- **Goal**:
Copy each of the records below word for word, keeping every line in the same order.

>> START

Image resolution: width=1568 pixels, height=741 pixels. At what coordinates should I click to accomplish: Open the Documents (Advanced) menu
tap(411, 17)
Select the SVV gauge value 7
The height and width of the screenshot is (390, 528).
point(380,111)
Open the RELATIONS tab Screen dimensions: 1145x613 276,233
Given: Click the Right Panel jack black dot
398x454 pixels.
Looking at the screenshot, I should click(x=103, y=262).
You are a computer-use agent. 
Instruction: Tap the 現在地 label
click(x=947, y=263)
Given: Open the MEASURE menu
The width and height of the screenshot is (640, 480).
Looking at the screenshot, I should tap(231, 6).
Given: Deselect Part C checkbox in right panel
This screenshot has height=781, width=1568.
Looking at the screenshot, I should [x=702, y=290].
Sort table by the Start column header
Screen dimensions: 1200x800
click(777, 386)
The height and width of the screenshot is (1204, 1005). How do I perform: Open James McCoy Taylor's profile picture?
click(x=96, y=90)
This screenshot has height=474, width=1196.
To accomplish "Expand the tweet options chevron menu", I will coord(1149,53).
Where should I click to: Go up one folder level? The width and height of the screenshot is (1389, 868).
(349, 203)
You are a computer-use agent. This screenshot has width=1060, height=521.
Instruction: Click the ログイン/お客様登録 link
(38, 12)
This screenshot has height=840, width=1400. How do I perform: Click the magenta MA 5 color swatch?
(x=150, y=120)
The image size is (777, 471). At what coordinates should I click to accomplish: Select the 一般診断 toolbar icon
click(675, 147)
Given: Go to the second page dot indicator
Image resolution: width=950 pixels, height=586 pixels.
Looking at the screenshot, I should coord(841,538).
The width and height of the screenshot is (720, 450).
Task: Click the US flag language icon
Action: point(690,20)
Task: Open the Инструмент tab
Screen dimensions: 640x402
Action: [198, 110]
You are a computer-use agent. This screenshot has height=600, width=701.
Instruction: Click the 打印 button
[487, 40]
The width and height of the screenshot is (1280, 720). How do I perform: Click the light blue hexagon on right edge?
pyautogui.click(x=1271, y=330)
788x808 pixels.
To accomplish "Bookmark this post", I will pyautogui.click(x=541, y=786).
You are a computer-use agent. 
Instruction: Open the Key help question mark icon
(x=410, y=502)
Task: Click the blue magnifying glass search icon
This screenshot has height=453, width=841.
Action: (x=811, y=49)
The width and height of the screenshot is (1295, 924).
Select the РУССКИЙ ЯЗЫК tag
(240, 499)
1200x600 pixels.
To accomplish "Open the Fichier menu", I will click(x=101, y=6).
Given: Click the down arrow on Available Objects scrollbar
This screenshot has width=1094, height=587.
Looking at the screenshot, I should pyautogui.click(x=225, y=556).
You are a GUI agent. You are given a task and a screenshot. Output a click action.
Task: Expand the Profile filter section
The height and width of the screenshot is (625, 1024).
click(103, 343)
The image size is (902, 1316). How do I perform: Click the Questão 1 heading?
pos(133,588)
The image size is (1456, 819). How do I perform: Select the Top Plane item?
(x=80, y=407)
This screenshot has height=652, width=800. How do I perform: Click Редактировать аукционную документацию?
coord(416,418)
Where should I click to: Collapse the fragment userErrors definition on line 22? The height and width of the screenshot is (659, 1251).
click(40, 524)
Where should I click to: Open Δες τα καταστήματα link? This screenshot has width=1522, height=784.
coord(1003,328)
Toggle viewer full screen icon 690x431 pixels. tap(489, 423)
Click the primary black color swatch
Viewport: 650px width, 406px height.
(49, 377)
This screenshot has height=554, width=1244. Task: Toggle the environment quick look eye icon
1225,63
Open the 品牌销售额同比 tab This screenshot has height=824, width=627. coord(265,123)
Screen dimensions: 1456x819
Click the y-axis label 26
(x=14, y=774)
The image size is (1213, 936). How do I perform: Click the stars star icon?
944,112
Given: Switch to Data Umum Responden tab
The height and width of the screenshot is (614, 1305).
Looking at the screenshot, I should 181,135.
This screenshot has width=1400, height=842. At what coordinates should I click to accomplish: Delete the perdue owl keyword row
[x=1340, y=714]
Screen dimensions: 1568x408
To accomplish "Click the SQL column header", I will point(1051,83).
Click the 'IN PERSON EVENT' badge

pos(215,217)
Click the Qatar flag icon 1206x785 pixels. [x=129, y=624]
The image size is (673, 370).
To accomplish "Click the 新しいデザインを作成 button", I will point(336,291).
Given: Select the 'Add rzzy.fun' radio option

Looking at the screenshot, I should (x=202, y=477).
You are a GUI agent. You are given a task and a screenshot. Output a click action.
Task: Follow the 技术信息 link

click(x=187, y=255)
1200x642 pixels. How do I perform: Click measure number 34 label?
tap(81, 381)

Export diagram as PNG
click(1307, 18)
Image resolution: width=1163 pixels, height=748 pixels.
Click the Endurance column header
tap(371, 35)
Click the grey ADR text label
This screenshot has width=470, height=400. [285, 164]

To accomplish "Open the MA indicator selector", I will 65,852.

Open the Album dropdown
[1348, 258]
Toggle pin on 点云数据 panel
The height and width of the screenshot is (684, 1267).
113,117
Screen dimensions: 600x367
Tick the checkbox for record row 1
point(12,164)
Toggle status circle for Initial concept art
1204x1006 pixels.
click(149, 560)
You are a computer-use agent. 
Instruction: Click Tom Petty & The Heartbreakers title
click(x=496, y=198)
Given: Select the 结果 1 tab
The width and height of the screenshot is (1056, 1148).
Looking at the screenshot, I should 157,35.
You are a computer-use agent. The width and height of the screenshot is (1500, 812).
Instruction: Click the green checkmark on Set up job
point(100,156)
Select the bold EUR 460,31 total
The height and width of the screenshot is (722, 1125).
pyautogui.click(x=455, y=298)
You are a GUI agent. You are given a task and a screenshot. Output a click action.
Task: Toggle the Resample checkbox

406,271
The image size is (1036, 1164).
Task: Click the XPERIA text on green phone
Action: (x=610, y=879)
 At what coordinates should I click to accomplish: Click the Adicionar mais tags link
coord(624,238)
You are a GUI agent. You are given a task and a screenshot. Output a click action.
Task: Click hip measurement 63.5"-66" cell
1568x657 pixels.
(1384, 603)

>> END

- **Exercise solution**:
Image resolution: width=1568 pixels, height=741 pixels. At what coordinates should I click to accomplish: Open the Documents (Advanced) menu
tap(411, 17)
Select the SVV gauge value 7
The height and width of the screenshot is (390, 528).
point(380,111)
Open the RELATIONS tab Screen dimensions: 1145x613 276,233
Given: Click the Right Panel jack black dot
398x454 pixels.
Looking at the screenshot, I should click(x=103, y=262).
You are a computer-use agent. 
Instruction: Tap the 現在地 label
click(x=947, y=263)
Given: Open the MEASURE menu
The width and height of the screenshot is (640, 480).
Looking at the screenshot, I should tap(231, 6).
Given: Deselect Part C checkbox in right panel
This screenshot has height=781, width=1568.
Looking at the screenshot, I should [x=702, y=290].
Sort table by the Start column header
Screen dimensions: 1200x800
click(777, 386)
The height and width of the screenshot is (1204, 1005). How do I perform: Open James McCoy Taylor's profile picture?
click(x=96, y=90)
This screenshot has height=474, width=1196.
To accomplish "Expand the tweet options chevron menu", I will coord(1149,53).
Where should I click to: Go up one folder level? The width and height of the screenshot is (1389, 868).
(349, 203)
You are a computer-use agent. This screenshot has width=1060, height=521.
Instruction: Click the ログイン/お客様登録 link
(38, 12)
This screenshot has height=840, width=1400. How do I perform: Click the magenta MA 5 color swatch?
(x=150, y=120)
The image size is (777, 471). At what coordinates should I click to accomplish: Select the 一般診断 toolbar icon
click(675, 147)
Given: Go to the second page dot indicator
Image resolution: width=950 pixels, height=586 pixels.
Looking at the screenshot, I should coord(841,538).
The width and height of the screenshot is (720, 450).
Task: Click the US flag language icon
Action: point(690,20)
Task: Open the Инструмент tab
Screen dimensions: 640x402
Action: [198, 110]
You are a computer-use agent. This screenshot has height=600, width=701.
Instruction: Click the 打印 button
[487, 40]
The width and height of the screenshot is (1280, 720). How do I perform: Click the light blue hexagon on right edge?
pyautogui.click(x=1271, y=330)
788x808 pixels.
To accomplish "Bookmark this post", I will pyautogui.click(x=541, y=786).
You are a computer-use agent. 
Instruction: Open the Key help question mark icon
(x=410, y=502)
Task: Click the blue magnifying glass search icon
This screenshot has height=453, width=841.
Action: (x=811, y=49)
The width and height of the screenshot is (1295, 924).
Select the РУССКИЙ ЯЗЫК tag
(240, 499)
1200x600 pixels.
To accomplish "Open the Fichier menu", I will click(x=101, y=6).
Given: Click the down arrow on Available Objects scrollbar
This screenshot has width=1094, height=587.
Looking at the screenshot, I should pyautogui.click(x=225, y=556).
You are a GUI agent. You are given a task and a screenshot. Output a click action.
Task: Expand the Profile filter section
The height and width of the screenshot is (625, 1024).
click(103, 343)
The image size is (902, 1316). How do I perform: Click the Questão 1 heading?
pos(133,588)
The image size is (1456, 819). How do I perform: Select the Top Plane item?
(x=80, y=407)
This screenshot has height=652, width=800. How do I perform: Click Редактировать аукционную документацию?
coord(416,418)
Where should I click to: Collapse the fragment userErrors definition on line 22? The height and width of the screenshot is (659, 1251).
click(40, 524)
Where should I click to: Open Δες τα καταστήματα link? This screenshot has width=1522, height=784.
coord(1003,328)
Toggle viewer full screen icon 690x431 pixels. tap(489, 423)
Click the primary black color swatch
Viewport: 650px width, 406px height.
(49, 377)
This screenshot has height=554, width=1244. Task: Toggle the environment quick look eye icon
1225,63
Open the 品牌销售额同比 tab This screenshot has height=824, width=627. coord(265,123)
Screen dimensions: 1456x819
Click the y-axis label 26
(x=14, y=774)
The image size is (1213, 936). How do I perform: Click the stars star icon?
944,112
Given: Switch to Data Umum Responden tab
The height and width of the screenshot is (614, 1305).
Looking at the screenshot, I should 181,135.
This screenshot has width=1400, height=842. At what coordinates should I click to accomplish: Delete the perdue owl keyword row
[x=1340, y=714]
Screen dimensions: 1568x408
To accomplish "Click the SQL column header", I will point(1051,83).
Click the 'IN PERSON EVENT' badge

pos(215,217)
Click the Qatar flag icon 1206x785 pixels. [x=129, y=624]
The image size is (673, 370).
To accomplish "Click the 新しいデザインを作成 button", I will point(336,291).
Given: Select the 'Add rzzy.fun' radio option

Looking at the screenshot, I should (x=202, y=477).
You are a GUI agent. You are given a task and a screenshot. Output a click action.
Task: Follow the 技术信息 link

click(x=187, y=255)
1200x642 pixels. How do I perform: Click measure number 34 label?
tap(81, 381)

Export diagram as PNG
click(1307, 18)
Image resolution: width=1163 pixels, height=748 pixels.
Click the Endurance column header
tap(371, 35)
Click the grey ADR text label
This screenshot has width=470, height=400. [285, 164]

To accomplish "Open the MA indicator selector", I will 65,852.

Open the Album dropdown
[1348, 258]
Toggle pin on 点云数据 panel
The height and width of the screenshot is (684, 1267).
113,117
Screen dimensions: 600x367
Tick the checkbox for record row 1
point(12,164)
Toggle status circle for Initial concept art
1204x1006 pixels.
click(149, 560)
You are a computer-use agent. 
Instruction: Click Tom Petty & The Heartbreakers title
click(x=496, y=198)
Given: Select the 结果 1 tab
The width and height of the screenshot is (1056, 1148).
Looking at the screenshot, I should 157,35.
You are a computer-use agent. The width and height of the screenshot is (1500, 812).
Instruction: Click the green checkmark on Set up job
point(100,156)
Select the bold EUR 460,31 total
The height and width of the screenshot is (722, 1125).
pyautogui.click(x=455, y=298)
You are a GUI agent. You are given a task and a screenshot. Output a click action.
Task: Toggle the Resample checkbox

406,271
The image size is (1036, 1164).
Task: Click the XPERIA text on green phone
Action: (x=610, y=879)
 At what coordinates should I click to accomplish: Click the Adicionar mais tags link
coord(624,238)
You are a GUI agent. You are given a task and a screenshot. Output a click action.
Task: Click hip measurement 63.5"-66" cell
1568x657 pixels.
(1384, 603)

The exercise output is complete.